Require approval for high-risk tools

By default, all tools provided to an agent are invoked without user approval. Use the tool approval mechanism to gate high-risk operations behind human confirmation.

When deciding which tools require approval, consider:

  • Side effects — Tools that modify data, send communications, make purchases, or have other side effects should generally require approval.
  • Data sensitivity — Tools that access or return sensitive data (PII, financial data, credentials) warrant approval.
  • Reversibility — Irreversible operations (deletion, sending emails) are higher risk than read-only queries.
  • Scope of impact — Tools with broad impact (bulk operations) should require more scrutiny than narrowly-scoped ones.

Keep system messages developer-controlled

Chat messages carry a role (system, user, assistant, tool) that determines how the AI service interprets them. Understanding these roles is critical:

Role Trust level
system Highest trust — Directly shapes LLM behavior. Must never contain untrusted input.
user Untrusted — May contain prompt injection attempts or malicious content.
assistant Untrusted — Generated by the LLM, which is an external system.
tool Untrusted — May contain data from external systems or user-influenced content.

Do not place end-user input into system-role messages. Agent Framework defaults untyped text to user role, but be careful when constructing messages programmatically.

Vet extension providers

Context providers and history providers can inject messages with any role, including system. Only attach providers you trust.

Be aware of indirect prompt injection: if the underlying data store is compromised, adversarial content could influence LLM behavior. For example, a document retrieved via RAG could contain hidden instructions that cause the LLM to deviate from intended behavior or exfiltrate data through tool calls.
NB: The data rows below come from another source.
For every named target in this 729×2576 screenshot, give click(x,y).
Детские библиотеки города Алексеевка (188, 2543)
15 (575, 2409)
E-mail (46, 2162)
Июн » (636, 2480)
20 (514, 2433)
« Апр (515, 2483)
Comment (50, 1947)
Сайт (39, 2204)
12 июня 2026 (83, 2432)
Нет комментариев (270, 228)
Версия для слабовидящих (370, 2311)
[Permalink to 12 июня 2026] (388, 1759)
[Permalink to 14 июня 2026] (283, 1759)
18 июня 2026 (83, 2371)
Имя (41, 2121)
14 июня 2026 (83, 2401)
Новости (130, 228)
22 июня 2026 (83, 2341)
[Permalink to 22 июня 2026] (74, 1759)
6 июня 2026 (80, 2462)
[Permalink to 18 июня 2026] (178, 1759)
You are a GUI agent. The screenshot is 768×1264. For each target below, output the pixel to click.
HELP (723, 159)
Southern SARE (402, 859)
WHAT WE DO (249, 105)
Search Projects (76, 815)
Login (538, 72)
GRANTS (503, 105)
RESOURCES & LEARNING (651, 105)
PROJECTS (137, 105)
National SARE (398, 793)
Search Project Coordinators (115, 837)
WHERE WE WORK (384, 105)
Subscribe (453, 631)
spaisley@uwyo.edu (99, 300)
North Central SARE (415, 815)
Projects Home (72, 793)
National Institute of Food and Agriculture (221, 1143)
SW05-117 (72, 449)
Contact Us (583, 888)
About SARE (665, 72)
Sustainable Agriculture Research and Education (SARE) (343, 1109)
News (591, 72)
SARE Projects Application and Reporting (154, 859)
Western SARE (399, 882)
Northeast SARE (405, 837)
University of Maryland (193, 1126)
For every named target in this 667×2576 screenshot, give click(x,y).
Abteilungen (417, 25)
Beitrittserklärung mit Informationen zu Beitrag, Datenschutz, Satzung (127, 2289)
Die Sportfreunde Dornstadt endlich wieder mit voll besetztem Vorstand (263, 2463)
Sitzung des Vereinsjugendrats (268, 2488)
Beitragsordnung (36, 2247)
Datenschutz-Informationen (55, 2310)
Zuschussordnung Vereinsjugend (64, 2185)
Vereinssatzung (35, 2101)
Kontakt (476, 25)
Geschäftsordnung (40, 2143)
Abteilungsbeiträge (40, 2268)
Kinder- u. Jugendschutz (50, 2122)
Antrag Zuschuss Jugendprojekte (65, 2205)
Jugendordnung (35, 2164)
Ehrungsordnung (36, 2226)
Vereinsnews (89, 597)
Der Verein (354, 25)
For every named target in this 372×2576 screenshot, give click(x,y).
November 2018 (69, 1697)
Validate and sanitize LLM output

LLM responses should be treated as untrusted output. The AI service is an external endpoint that Agent Framework does not control. Be aware of:

  • Hallucination — LLMs may generate plausible-sounding but factually incorrect information. Do not treat LLM output as authoritative without verification.
  • Indirect prompt injection — Data retrieved by tools, context providers, or chat history providers may contain adversarial content designed to influence the LLM.
  • Malicious payloads — LLM output may contain content that is harmful if rendered or executed without sanitization (HTML/JavaScript for XSS, SQL for injection, shell commands).

Always validate and sanitize LLM output before rendering it in HTML, executing it as code, using it in database queries, or passing it to any security-sensitive context.

Protect sensitive data in logs

Agent Framework supports logging and telemetry via OpenTelemetry. Sensitive data is only logged when explicitly enabled:

  • Logging — At log level Trace, the full ChatMessages collection is logged. This can include PII. Trace level should never be enabled in production.
  • Telemetry — When EnableSensitiveData is set, telemetry includes the full text of chat messages including function calls and results. Do not enable this in production.

Secure session data

Sessions (AgentSession) represent conversation context and can be serialized for persistence. Treat serialized sessions as sensitive data:

  • Sessions may reference conversation content or session identifiers.
  • Restoring a session from an untrusted source is equivalent to accepting untrusted input. A compromised storage backend could alter roles to escalate trust.
  • Store sessions in secure storage with appropriate access controls and enryption.

Implement resource limits

Agent Framework does not impose constraints on input/output length or request rates, because it doesn't know what is reasonable for your scenario. You are responsible for:

  • Input length limits — Constrain input length to prevent context overflow or DoS attacks.
  • Output length limits — Use service-provided limits (for example, MaxOutputTokens in chat options).
  • Rate limiting — Use rate limiting facilities to prevent cost overruns and abuse from concurrent requests.